It’s hard not to argue that we are currently living in an era of "loud diplomacy" where policy pronouncements come in a very public and assertive manner, later amplified on social media. Therefore, it was interesting to see the Securities and Exchange Commission quietly drop a raft of previously proposed rules carried over from the Gensler Commission1 with no major fanfare.
This is even more unusual given the fact that the vast majority of the 14 previously proposed rules were largely contentious upon their release fuelling much industry debate.
The rules in question had been subject to notices of proposed rulemaking, but on June 12 the SEC formally withdrew them in keeping with previous statements that it would rebalance its priorities under new chair, Paul Atkins. The SEC notice doesn’t elaborate on the reasons for the withdrawals, nor revisit any of the history of the proposals and portrays Chair Atkins as a master of understatement:
"The commission does not intend to issue final rules with respect to these proposals," the notice reads. "If the commission decides to pursue future regulatory action in any of these areas, it will issue a new proposed rule."
Although the nixing of many of the rules was largely expected, the manner and volume of rules withdrawal is substantial and will be largely welcomed by all firms regulated by the SEC.
One of the criticisms of the prior Commission was that there wasn’t enough opportunity to comment or engage with the SEC on the proposals. If any version of these rules does reappear, it is clear there will be ample opportunity to engage and publicly comment upon any fresh proposals.
There will be SEC rulemaking
Nevertheless, new rule proposals remain likely during the remainder of the current administration, including the possibility of revisiting some of the themes and topics that formed part of the now-withdrawn proposals.
Despite this significant rule proposal purge, it is clear that the Commission wishes to put in place a comprehensive regime to address cryptocurrencies and other digital assets.
The omnipresent artificial intelligence debate means that with rapid proliferation of AI tools across the market, the SEC will likely see the need to address it sooner rather than later; however, with a materially different scope and level of detail compared to the previous Gensler-led proposal.
There are also a host of other deliberations, including those related to dual-class structures for mutual funds and ETFs and consideration of allowing more retail access to private market funds.

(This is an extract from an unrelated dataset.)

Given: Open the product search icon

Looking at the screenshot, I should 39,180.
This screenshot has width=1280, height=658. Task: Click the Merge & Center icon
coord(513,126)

The Atkins- led SEC is already looking and feeling very different to its predecessor but that doesn’t mean there won’t be plenty to analyze in the coming months. However, it does seem the rulemaking process might be less fractious, and industry will be given more time and more space to comment on any proposals. A more harmonious and dispassionate rulemaking process seems likely which might give some comforting respite from a world which often seems increasingly full of drama and conflict.
1 Gary Gensler served as SEC chair under the Biden administration.